Thirty years after his death, a film by Sir Alfred Hitchcock will once more enjoy a Hollywood premiere after a copy of what is believed to be the earliest surviving film from his back catalogue was found in New Zealand.

Three reels from a silent movie called The White Shadow, described by researchers as a "wild, atmospheric melodrama" and previously thought to be lost, have turned up at Auckland's national film archive among a collection of nitrate prints donated in the 1980s by the family of a collector. The location of the remaining reels is unknown.

Fans will be able to see the half-hour of footage from next month, after The White Shadow has been given a "re-premiere" by the Academy of Motion Pictures in Los Angeles. Made in north London in 1923, the movie starred Betty Compson in dual roles as twin sisters. One of them was angelic; the other, quite the reverse.

Hitchcock, the son of an East End greengrocer, was an unknown but ambitious 24-year-old when the low-budget melodrama was made. He worked as the writer, assistant director, editor, and production designer, and is believed to have fallen badly out with the director, Graham Cutts, during filming.

In an interview with the Los Angeles Times, David Sterritt, chairman of the National Society of Film Critics, described Cutts as a "hack" who didn't take too kindly to Hitchcock's attempts to impose himself on the project. His "professional jealousy toward the gifted upstart made the job all the more challenging," he noted.

Mr Sterritt described the film as a "missing link" that would shed light on Hitchcock's path to stardom. Most of his work predating the 1926 film The Lodger, his first major hit, has been lost.

"He was a creative young man who had already done some writing. We know the kind of creative personality he had when he was young and we know a few years later he started directing movies himself," he said. "What we don't know is how these things were coalescing in his imagination."

Hitchcock went on to become the father of the modern studio thriller.
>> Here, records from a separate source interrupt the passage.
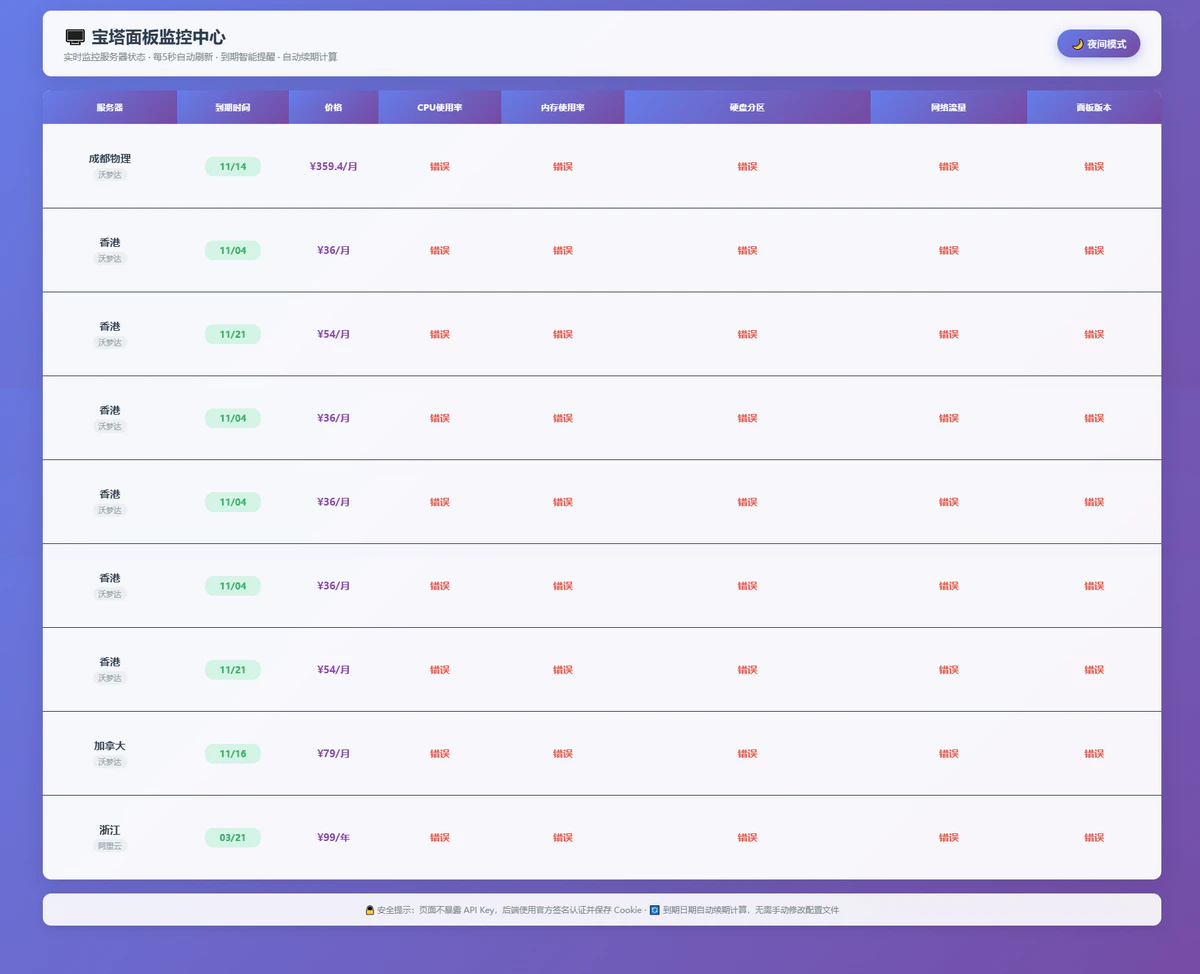Image resolution: width=1200 pixels, height=974 pixels.
Task: Click the blue refresh icon in footer
Action: point(655,910)
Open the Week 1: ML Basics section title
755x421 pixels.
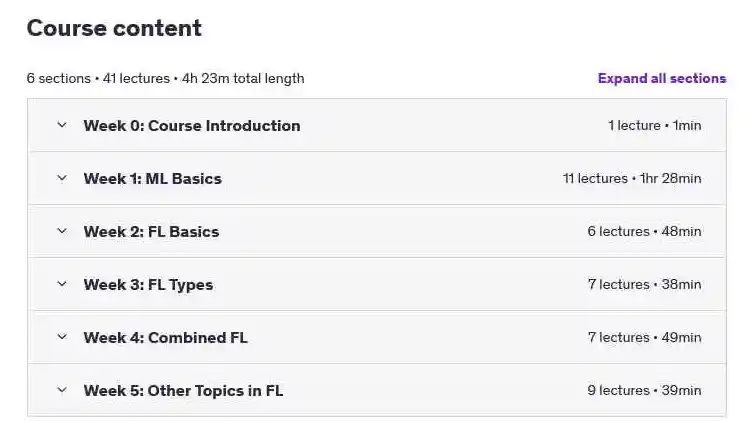click(x=153, y=179)
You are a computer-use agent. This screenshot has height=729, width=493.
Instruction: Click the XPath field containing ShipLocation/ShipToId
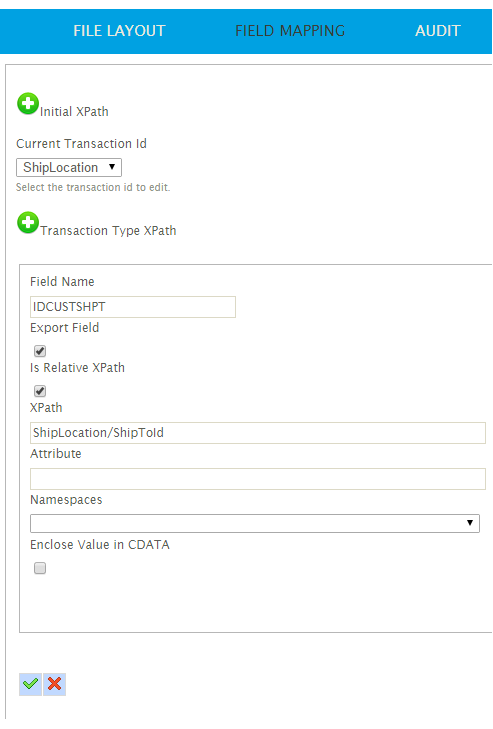(x=258, y=433)
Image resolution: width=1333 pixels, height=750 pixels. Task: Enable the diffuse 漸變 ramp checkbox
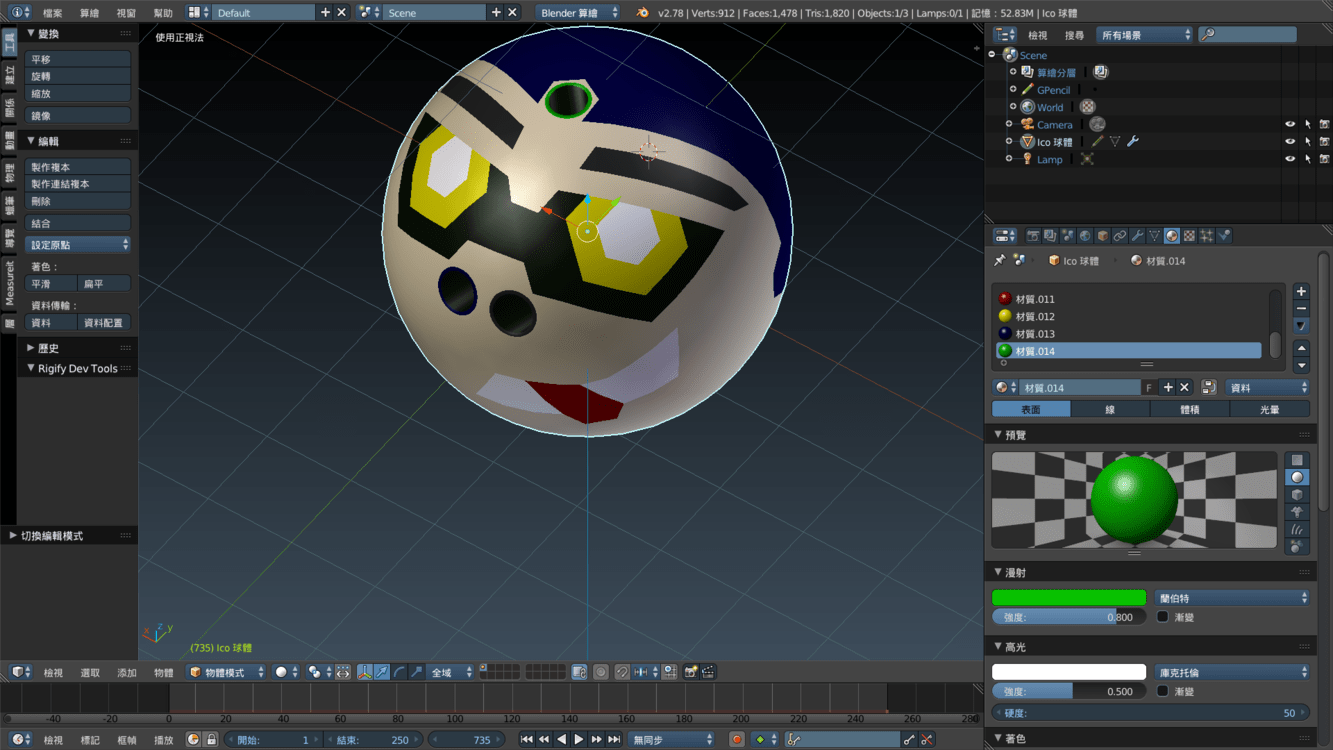pos(1163,617)
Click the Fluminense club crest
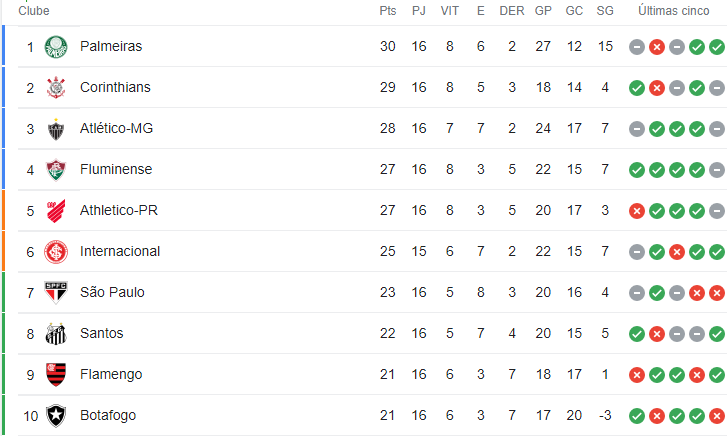Screen dimensions: 728x436 [56, 170]
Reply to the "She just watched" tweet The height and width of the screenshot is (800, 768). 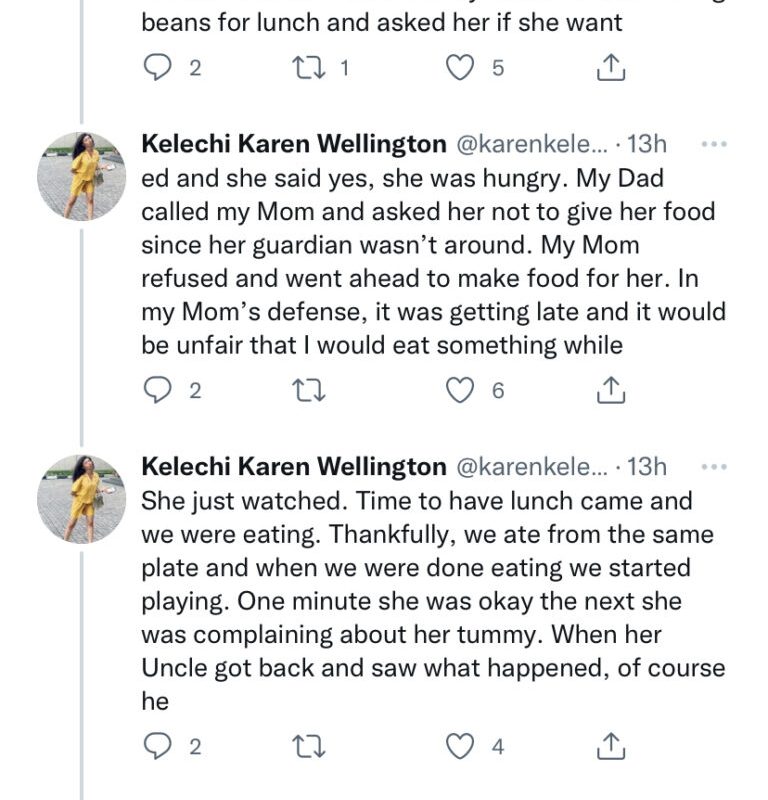[158, 746]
His movies included The 39 Steps, The Birds, Psycho, Dial M For Murder, and Vertigo. Although he is now revered by the Academy, which maintains an archive of his work, Hitchcock's alleged smugness often alienated his contemporaries. He was nominated for the Best Director Oscar five times, but never won.

Hitchcock rarely discussed his collaboration with Cutts. But he did touch on the subject in an interview with François Truffaut in the 1960s. Asked whether he was employed as screenwriter and assistant director on their first film together, 1923's Woman to Woman, he replied: "more than that!"

"My friend, the art director, was unable to work on the picture. I volunteered to serve as art director. So I did all of this and also helped on the production. My future wife, Alma Reville, was the editor of the picture as well as the script girl ... Then I performed these various functions for other films. The second was The White Shadow."